Copy out the lines of the records exactly, starting at the line that contains "Task: Select Sertificēts" and ending at the end of the records. Leave the pictures out of your answer.

[Pointing data for screenshots]
········
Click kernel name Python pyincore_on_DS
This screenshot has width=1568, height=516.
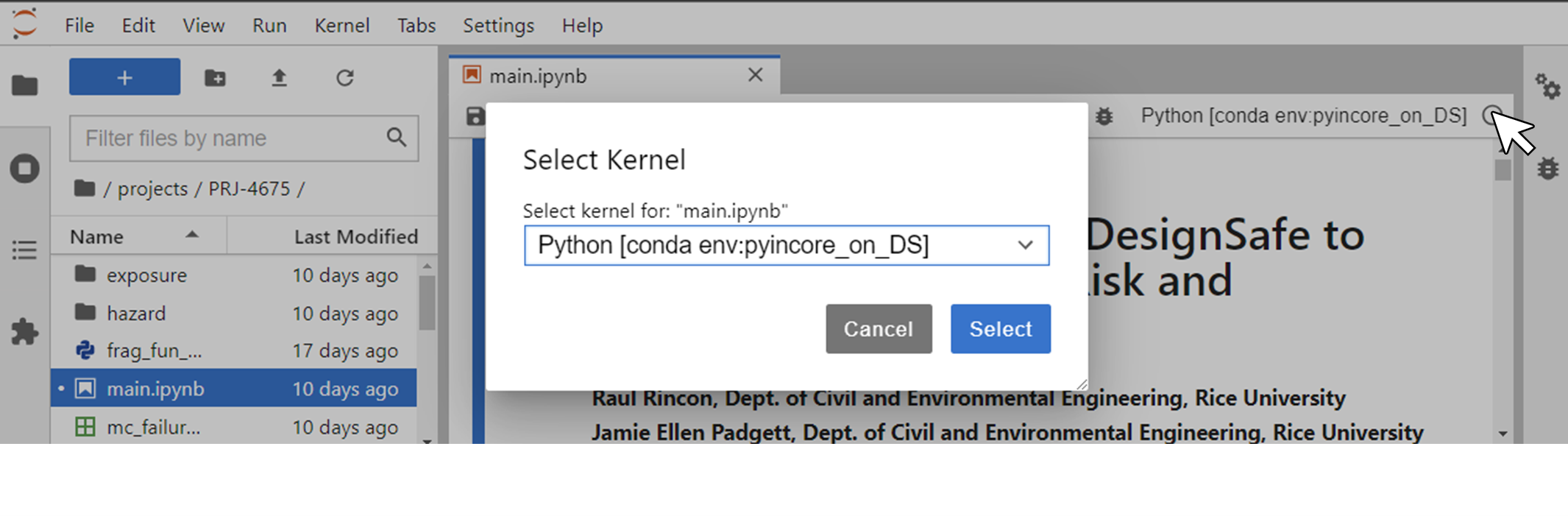pyautogui.click(x=1302, y=116)
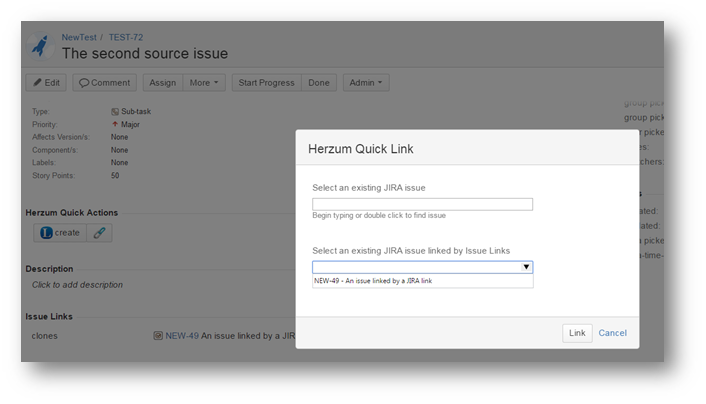
Task: Click the Sub-task issue type icon
Action: pyautogui.click(x=115, y=111)
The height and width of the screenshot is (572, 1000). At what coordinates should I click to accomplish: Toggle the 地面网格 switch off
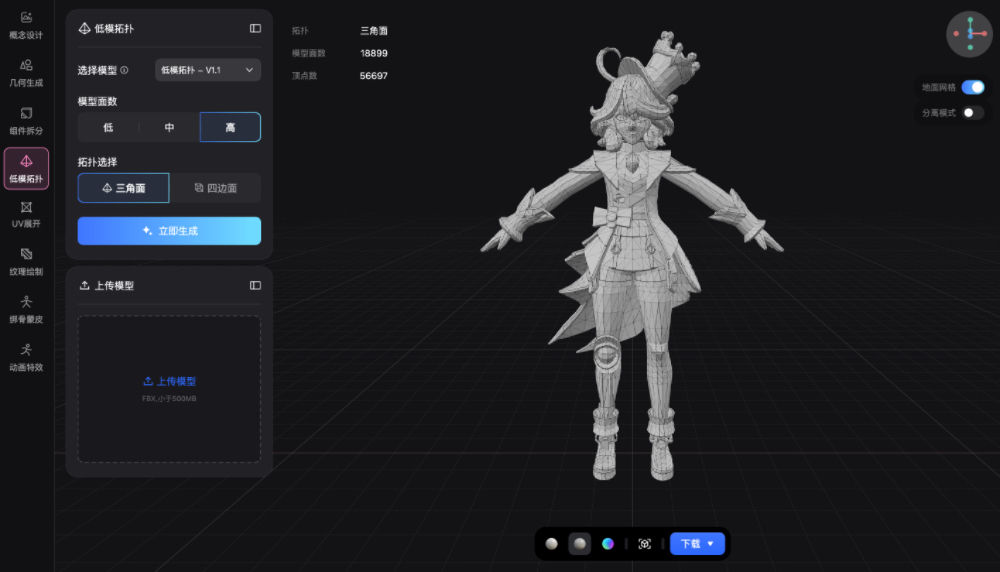coord(973,87)
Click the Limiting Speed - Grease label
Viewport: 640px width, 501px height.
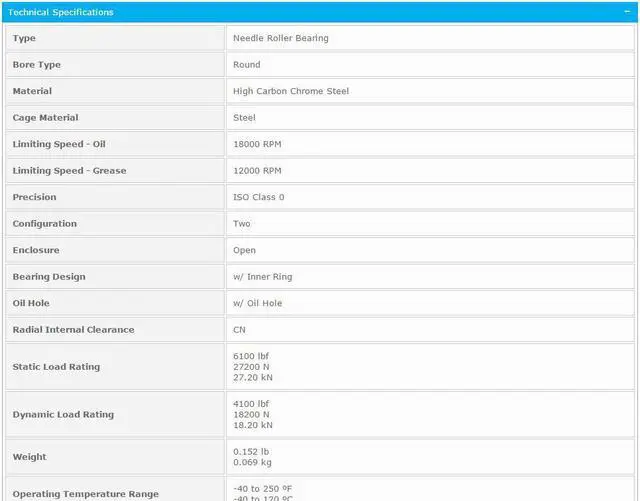[69, 171]
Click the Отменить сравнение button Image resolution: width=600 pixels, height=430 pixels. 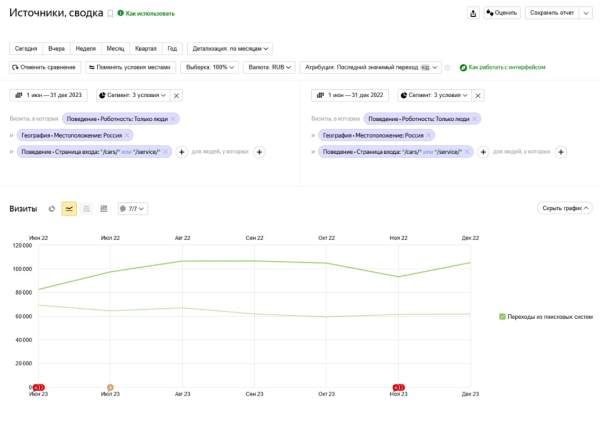(43, 67)
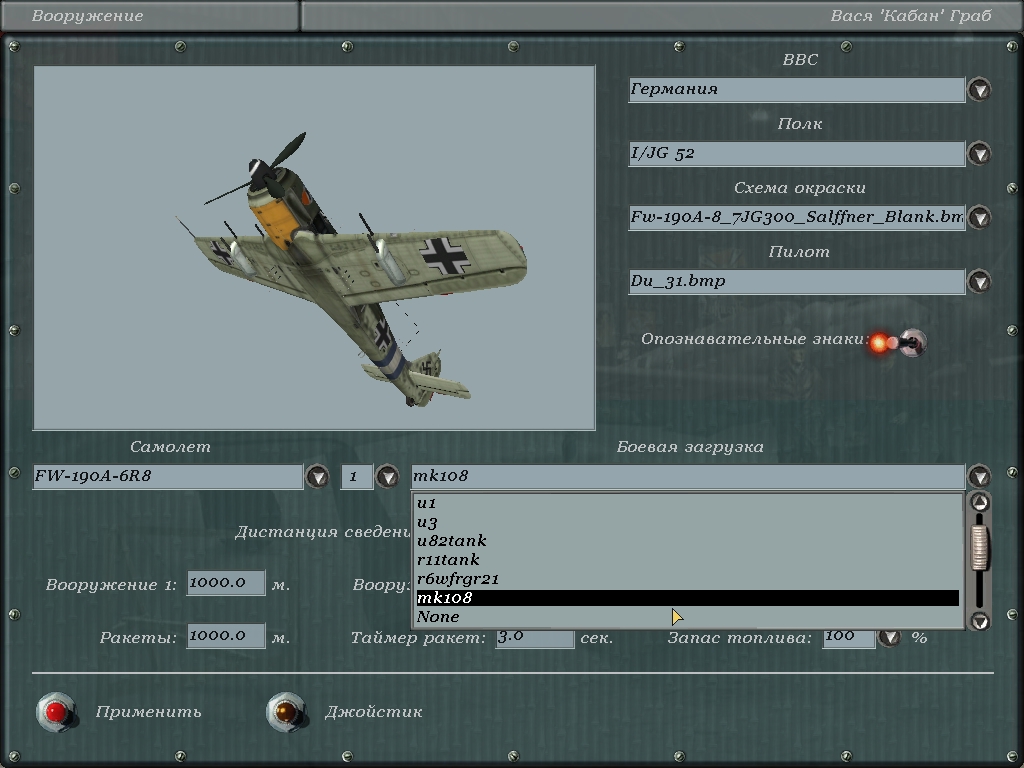
Task: Click the Джойстик button
Action: click(285, 712)
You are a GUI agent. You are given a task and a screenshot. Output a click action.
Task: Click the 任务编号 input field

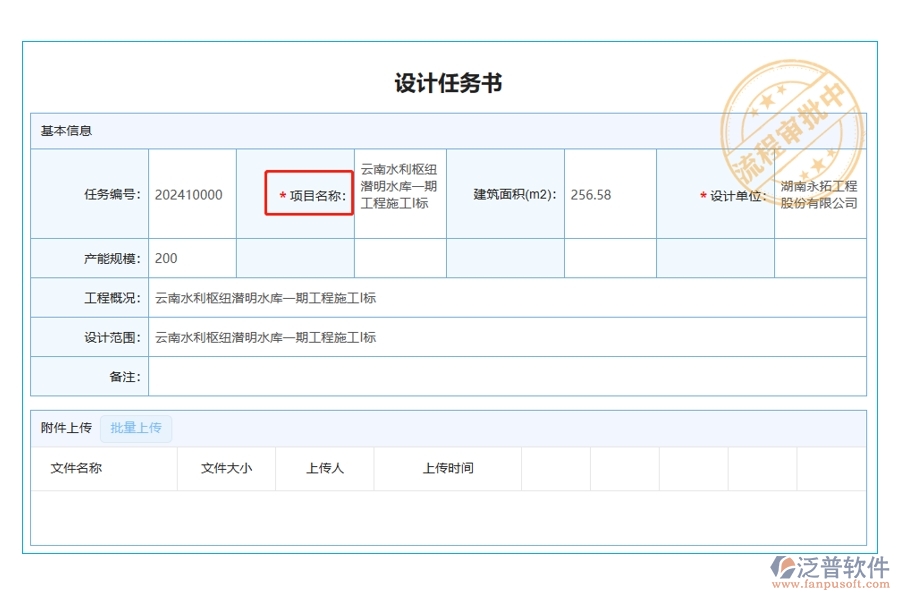click(x=192, y=194)
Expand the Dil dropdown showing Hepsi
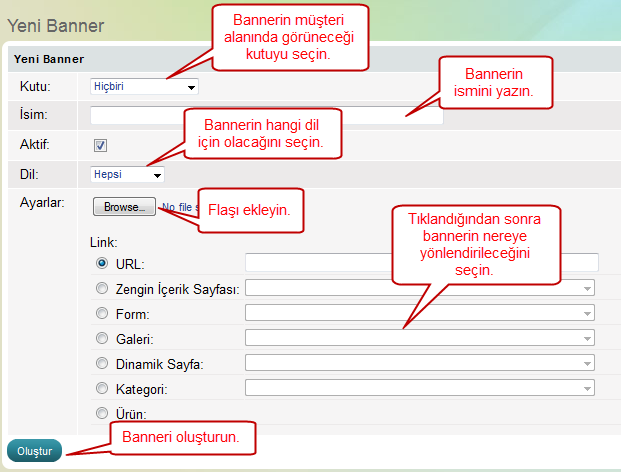Viewport: 621px width, 472px height. (x=126, y=174)
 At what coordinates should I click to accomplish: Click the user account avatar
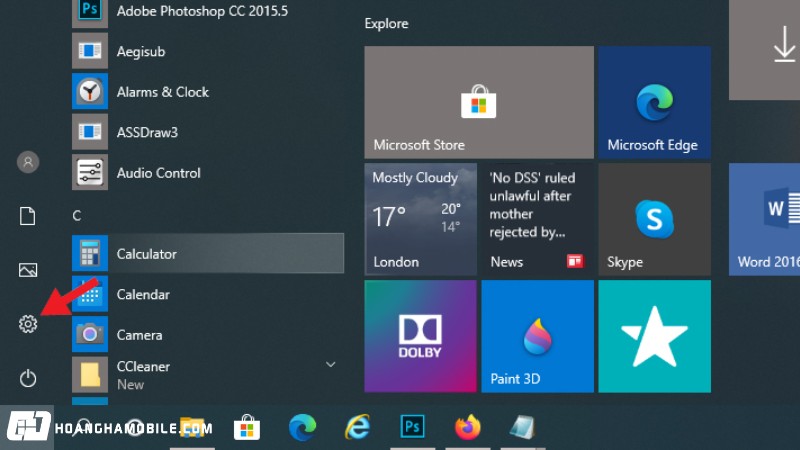pos(28,161)
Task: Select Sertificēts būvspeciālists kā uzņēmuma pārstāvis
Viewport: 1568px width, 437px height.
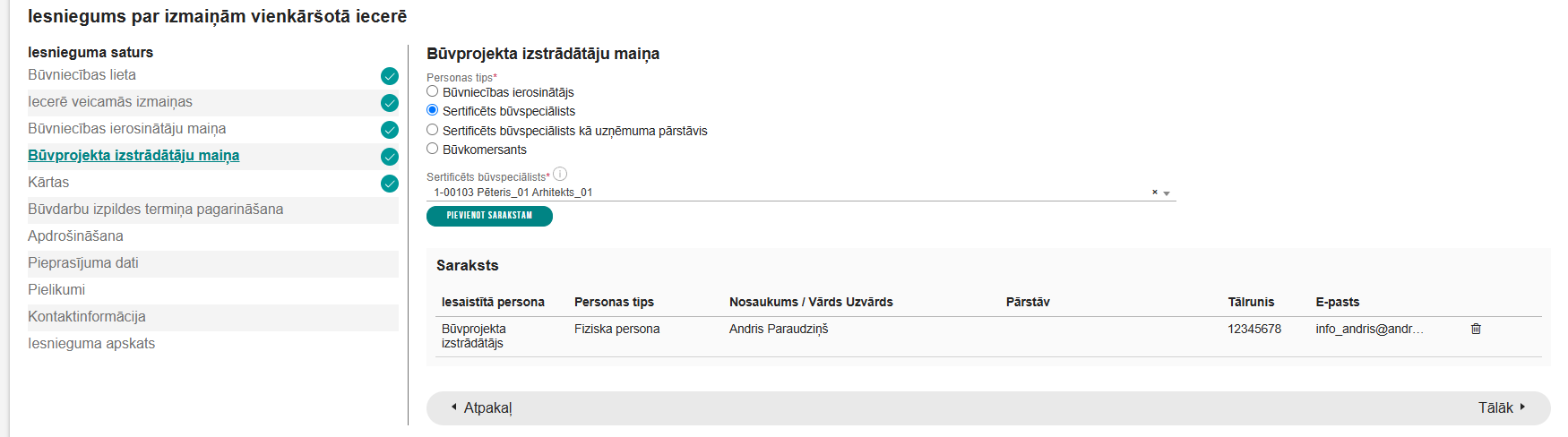Action: pos(433,130)
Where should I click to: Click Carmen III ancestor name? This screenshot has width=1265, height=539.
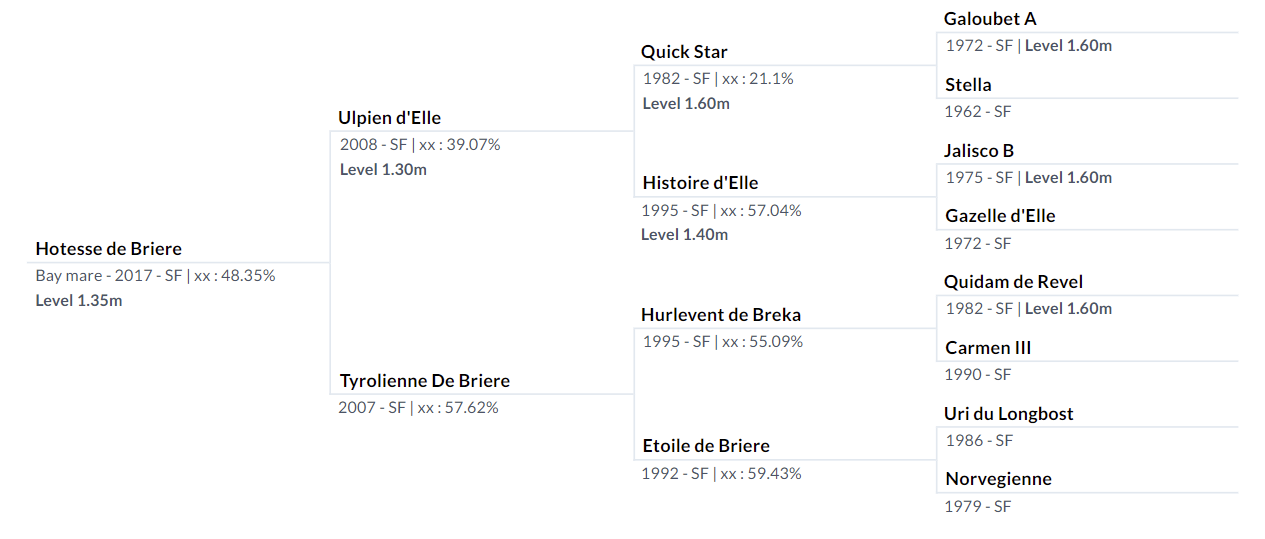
········
**In response:**
Task: Select Sertificēts būvspeciālists kā uzņēmuma pārstāvis
Viewport: 1568px width, 437px height.
Action: pos(433,130)
Where should I click to: Click Carmen III ancestor name? This screenshot has width=1265, height=539.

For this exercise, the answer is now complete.